Autonomically Induced Conversion of Pulmonary Vein Focal Firing Into Atrial Fibrillation

Abstract

This study was designed to determine the mechanism(s) whereby focal firing from pulmonary veins (PVs) is converted into atrial fibrillation (AF). The mechanism(s) whereby PV focal firing or even a single PV depolarization is converted into AF is unknown. In 14 anesthetized dogs a right thoracotomy was performed to expose the right superior pulmonary vein (RSPV). An octapolar electrode catheter was sutured alongside the RSPV so that the distal electrode pair was adjacent to the fat pad containing autonomic ganglia (AG) at the veno-left atrial (LA) junction.

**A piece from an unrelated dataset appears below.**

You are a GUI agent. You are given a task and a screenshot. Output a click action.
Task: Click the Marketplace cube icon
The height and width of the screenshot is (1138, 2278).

An acrylic plaque electrode on the fat pad allowed AG stimulation at voltages ranging from 0.6 to 4.0 V. Multi-electrode catheters were sutured to the atria with their distal electrode pairs at the fat pad-atrial junctions. Right superior pulmonary vein focal firing consisted of S(1)-S(1) = 330 ms followed by as many as 11 atrial premature depolarizations (APDs) (A(2)-A(12)) whose coupling interval just exceeded RSPV refractoriness. Autonomic ganglia stimulation, without atrial excitation, caused a reduction in heart rate (HR): control 142 +/- 15/min, 4.0 V; 75 +/- 30/min, p </=0.05. The fewest number of APDs from the RSPV required to induce AF during AG stimulation was as follows: control (no stimulation) 7 +/- 4, 2.4 V; 3 +/- 1, p </=0.05. In seven dogs, lidocaine (2%, 0.4 cc), a neuronal blocker, was injected into the fat pad, resulting in the loss of AF inducibility in six of seven dogs at the same AG stimulation levels. Three of seven dogs showed AF inducibility only with AG stimulation >/=9.3 V. The effects of AG stimulation at the base of the RSPV can provide a substrate for the conversion of PV firing into AF.